→ **ASSIGNMENT**: Please return the full listing below without altering anything.

→ **RECORDS FOR PROCESSING**:
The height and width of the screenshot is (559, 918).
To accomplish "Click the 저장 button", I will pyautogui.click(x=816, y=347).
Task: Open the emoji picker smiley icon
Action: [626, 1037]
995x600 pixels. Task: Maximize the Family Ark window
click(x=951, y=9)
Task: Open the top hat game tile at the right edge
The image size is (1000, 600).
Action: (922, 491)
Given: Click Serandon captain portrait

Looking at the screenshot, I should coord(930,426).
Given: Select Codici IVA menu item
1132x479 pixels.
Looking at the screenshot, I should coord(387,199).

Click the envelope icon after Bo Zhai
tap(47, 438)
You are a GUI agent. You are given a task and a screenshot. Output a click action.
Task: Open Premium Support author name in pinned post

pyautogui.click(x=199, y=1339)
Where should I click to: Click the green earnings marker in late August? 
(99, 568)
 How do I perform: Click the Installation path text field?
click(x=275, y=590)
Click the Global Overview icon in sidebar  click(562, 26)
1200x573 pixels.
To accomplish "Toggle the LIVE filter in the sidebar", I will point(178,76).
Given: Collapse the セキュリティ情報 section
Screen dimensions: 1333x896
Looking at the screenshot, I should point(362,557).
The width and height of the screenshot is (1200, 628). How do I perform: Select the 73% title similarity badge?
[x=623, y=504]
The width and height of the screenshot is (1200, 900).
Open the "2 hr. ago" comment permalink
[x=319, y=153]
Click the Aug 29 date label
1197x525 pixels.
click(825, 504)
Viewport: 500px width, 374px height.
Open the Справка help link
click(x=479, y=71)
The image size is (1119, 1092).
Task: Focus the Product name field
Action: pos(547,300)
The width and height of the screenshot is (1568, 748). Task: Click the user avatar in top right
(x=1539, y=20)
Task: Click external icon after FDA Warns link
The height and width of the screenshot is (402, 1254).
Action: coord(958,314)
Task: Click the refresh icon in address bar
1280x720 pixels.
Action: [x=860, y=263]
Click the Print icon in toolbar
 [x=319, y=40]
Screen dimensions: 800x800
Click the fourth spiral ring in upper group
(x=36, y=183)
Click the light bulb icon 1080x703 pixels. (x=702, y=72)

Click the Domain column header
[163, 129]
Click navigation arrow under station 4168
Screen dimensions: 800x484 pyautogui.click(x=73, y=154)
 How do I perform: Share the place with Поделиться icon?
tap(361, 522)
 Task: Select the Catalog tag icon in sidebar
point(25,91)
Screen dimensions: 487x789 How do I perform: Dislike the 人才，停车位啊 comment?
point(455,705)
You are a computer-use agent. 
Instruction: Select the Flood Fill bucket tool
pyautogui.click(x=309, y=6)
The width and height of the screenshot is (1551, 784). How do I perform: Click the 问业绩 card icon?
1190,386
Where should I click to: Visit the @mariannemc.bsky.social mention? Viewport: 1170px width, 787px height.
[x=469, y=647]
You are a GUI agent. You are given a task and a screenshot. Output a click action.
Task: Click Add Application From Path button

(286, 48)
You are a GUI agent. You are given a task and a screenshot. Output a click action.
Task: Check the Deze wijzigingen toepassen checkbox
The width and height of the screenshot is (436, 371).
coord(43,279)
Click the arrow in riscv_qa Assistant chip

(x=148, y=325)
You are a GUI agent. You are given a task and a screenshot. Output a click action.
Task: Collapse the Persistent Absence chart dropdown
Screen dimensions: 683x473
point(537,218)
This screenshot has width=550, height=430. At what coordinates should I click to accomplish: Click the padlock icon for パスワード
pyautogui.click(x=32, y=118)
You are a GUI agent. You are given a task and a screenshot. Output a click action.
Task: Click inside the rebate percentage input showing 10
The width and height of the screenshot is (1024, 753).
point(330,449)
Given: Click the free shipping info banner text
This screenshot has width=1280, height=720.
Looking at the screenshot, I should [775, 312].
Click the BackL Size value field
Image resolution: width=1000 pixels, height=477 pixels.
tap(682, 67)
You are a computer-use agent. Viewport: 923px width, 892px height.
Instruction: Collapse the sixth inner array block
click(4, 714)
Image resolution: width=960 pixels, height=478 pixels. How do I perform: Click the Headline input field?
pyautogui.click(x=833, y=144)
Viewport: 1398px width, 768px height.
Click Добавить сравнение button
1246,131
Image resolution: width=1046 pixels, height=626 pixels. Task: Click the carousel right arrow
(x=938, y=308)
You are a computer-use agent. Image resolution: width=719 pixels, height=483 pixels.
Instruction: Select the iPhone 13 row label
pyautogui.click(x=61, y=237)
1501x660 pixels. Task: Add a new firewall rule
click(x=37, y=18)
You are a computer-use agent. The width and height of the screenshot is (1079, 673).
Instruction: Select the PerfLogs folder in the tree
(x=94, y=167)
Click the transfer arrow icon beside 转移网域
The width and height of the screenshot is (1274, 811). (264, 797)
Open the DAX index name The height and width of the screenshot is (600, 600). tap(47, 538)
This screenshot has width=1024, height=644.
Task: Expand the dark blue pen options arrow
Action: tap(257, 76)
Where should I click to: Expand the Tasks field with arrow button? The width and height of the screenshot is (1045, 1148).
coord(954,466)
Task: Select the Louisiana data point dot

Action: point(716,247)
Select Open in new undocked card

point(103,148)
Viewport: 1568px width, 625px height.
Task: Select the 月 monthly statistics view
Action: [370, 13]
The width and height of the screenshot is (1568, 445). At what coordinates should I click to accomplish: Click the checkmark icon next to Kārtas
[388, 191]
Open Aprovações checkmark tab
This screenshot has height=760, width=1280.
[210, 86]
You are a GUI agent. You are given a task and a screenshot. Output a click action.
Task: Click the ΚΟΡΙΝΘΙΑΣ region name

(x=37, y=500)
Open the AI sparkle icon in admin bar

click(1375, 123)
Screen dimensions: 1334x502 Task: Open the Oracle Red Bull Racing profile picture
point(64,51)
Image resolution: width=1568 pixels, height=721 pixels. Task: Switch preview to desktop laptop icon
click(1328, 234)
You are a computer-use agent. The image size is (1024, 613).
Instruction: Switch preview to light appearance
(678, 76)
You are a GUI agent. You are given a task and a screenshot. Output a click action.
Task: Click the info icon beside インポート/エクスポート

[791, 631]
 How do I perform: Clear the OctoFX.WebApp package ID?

→ **RESULT FOR THIS EXERCISE**:
The height and width of the screenshot is (559, 918).
To accomplish "Click the 저장 button", I will pyautogui.click(x=816, y=347).
Task: Open the emoji picker smiley icon
Action: [626, 1037]
995x600 pixels. Task: Maximize the Family Ark window
click(x=951, y=9)
Task: Open the top hat game tile at the right edge
The image size is (1000, 600).
Action: (922, 491)
Given: Click Serandon captain portrait

Looking at the screenshot, I should coord(930,426).
Given: Select Codici IVA menu item
1132x479 pixels.
Looking at the screenshot, I should coord(387,199).

Click the envelope icon after Bo Zhai
tap(47, 438)
You are a GUI agent. You are given a task and a screenshot. Output a click action.
Task: Open Premium Support author name in pinned post

pyautogui.click(x=199, y=1339)
Where should I click to: Click the green earnings marker in late August? 
(99, 568)
 How do I perform: Click the Installation path text field?
click(x=275, y=590)
Click the Global Overview icon in sidebar  click(562, 26)
1200x573 pixels.
To accomplish "Toggle the LIVE filter in the sidebar", I will point(178,76).
Given: Collapse the セキュリティ情報 section
Screen dimensions: 1333x896
Looking at the screenshot, I should point(362,557).
The width and height of the screenshot is (1200, 628). How do I perform: Select the 73% title similarity badge?
[x=623, y=504]
The width and height of the screenshot is (1200, 900).
Open the "2 hr. ago" comment permalink
[x=319, y=153]
Click the Aug 29 date label
1197x525 pixels.
click(825, 504)
Viewport: 500px width, 374px height.
Open the Справка help link
click(x=479, y=71)
The image size is (1119, 1092).
Task: Focus the Product name field
Action: pos(547,300)
The width and height of the screenshot is (1568, 748). Task: Click the user avatar in top right
(x=1539, y=20)
Task: Click external icon after FDA Warns link
The height and width of the screenshot is (402, 1254).
Action: coord(958,314)
Task: Click the refresh icon in address bar
1280x720 pixels.
Action: [x=860, y=263]
Click the Print icon in toolbar
 [x=319, y=40]
Screen dimensions: 800x800
Click the fourth spiral ring in upper group
(x=36, y=183)
Click the light bulb icon 1080x703 pixels. (x=702, y=72)

Click the Domain column header
[163, 129]
Click navigation arrow under station 4168
Screen dimensions: 800x484 pyautogui.click(x=73, y=154)
 How do I perform: Share the place with Поделиться icon?
tap(361, 522)
 Task: Select the Catalog tag icon in sidebar
point(25,91)
Screen dimensions: 487x789 How do I perform: Dislike the 人才，停车位啊 comment?
point(455,705)
You are a computer-use agent. 
Instruction: Select the Flood Fill bucket tool
pyautogui.click(x=309, y=6)
The width and height of the screenshot is (1551, 784). How do I perform: Click the 问业绩 card icon?
1190,386
Where should I click to: Visit the @mariannemc.bsky.social mention? Viewport: 1170px width, 787px height.
[x=469, y=647]
You are a GUI agent. You are given a task and a screenshot. Output a click action.
Task: Click Add Application From Path button

(286, 48)
You are a GUI agent. You are given a task and a screenshot. Output a click action.
Task: Check the Deze wijzigingen toepassen checkbox
The width and height of the screenshot is (436, 371).
coord(43,279)
Click the arrow in riscv_qa Assistant chip

(x=148, y=325)
You are a GUI agent. You are given a task and a screenshot. Output a click action.
Task: Collapse the Persistent Absence chart dropdown
Screen dimensions: 683x473
point(537,218)
This screenshot has width=550, height=430. At what coordinates should I click to accomplish: Click the padlock icon for パスワード
pyautogui.click(x=32, y=118)
You are a GUI agent. You are given a task and a screenshot. Output a click action.
Task: Click inside the rebate percentage input showing 10
The width and height of the screenshot is (1024, 753).
point(330,449)
Given: Click the free shipping info banner text
This screenshot has width=1280, height=720.
Looking at the screenshot, I should [775, 312].
Click the BackL Size value field
Image resolution: width=1000 pixels, height=477 pixels.
tap(682, 67)
You are a computer-use agent. Viewport: 923px width, 892px height.
Instruction: Collapse the sixth inner array block
click(4, 714)
Image resolution: width=960 pixels, height=478 pixels. How do I perform: Click the Headline input field?
pyautogui.click(x=833, y=144)
Viewport: 1398px width, 768px height.
Click Добавить сравнение button
1246,131
Image resolution: width=1046 pixels, height=626 pixels. Task: Click the carousel right arrow
(x=938, y=308)
You are a computer-use agent. Image resolution: width=719 pixels, height=483 pixels.
Instruction: Select the iPhone 13 row label
pyautogui.click(x=61, y=237)
1501x660 pixels. Task: Add a new firewall rule
click(x=37, y=18)
You are a computer-use agent. The width and height of the screenshot is (1079, 673).
Instruction: Select the PerfLogs folder in the tree
(x=94, y=167)
Click the transfer arrow icon beside 转移网域
The width and height of the screenshot is (1274, 811). (264, 797)
Open the DAX index name The height and width of the screenshot is (600, 600). tap(47, 538)
This screenshot has width=1024, height=644.
Task: Expand the dark blue pen options arrow
Action: tap(257, 76)
Where should I click to: Expand the Tasks field with arrow button? The width and height of the screenshot is (1045, 1148).
coord(954,466)
Task: Select the Louisiana data point dot

Action: point(716,247)
Select Open in new undocked card

point(103,148)
Viewport: 1568px width, 625px height.
Task: Select the 月 monthly statistics view
Action: [370, 13]
The width and height of the screenshot is (1568, 445). At what coordinates should I click to accomplish: Click the checkmark icon next to Kārtas
[388, 191]
Open Aprovações checkmark tab
This screenshot has height=760, width=1280.
[210, 86]
You are a GUI agent. You are given a task and a screenshot. Output a click action.
Task: Click the ΚΟΡΙΝΘΙΑΣ region name

(x=37, y=500)
Open the AI sparkle icon in admin bar

click(1375, 123)
Screen dimensions: 1334x502 Task: Open the Oracle Red Bull Racing profile picture
point(64,51)
Image resolution: width=1568 pixels, height=721 pixels. Task: Switch preview to desktop laptop icon
click(1328, 234)
You are a computer-use agent. The image size is (1024, 613).
Instruction: Switch preview to light appearance
(678, 76)
You are a GUI agent. You are given a task and a screenshot. Output a click action.
Task: Click the info icon beside インポート/エクスポート

[791, 631]
 How do I perform: Clear the OctoFX.WebApp package ID?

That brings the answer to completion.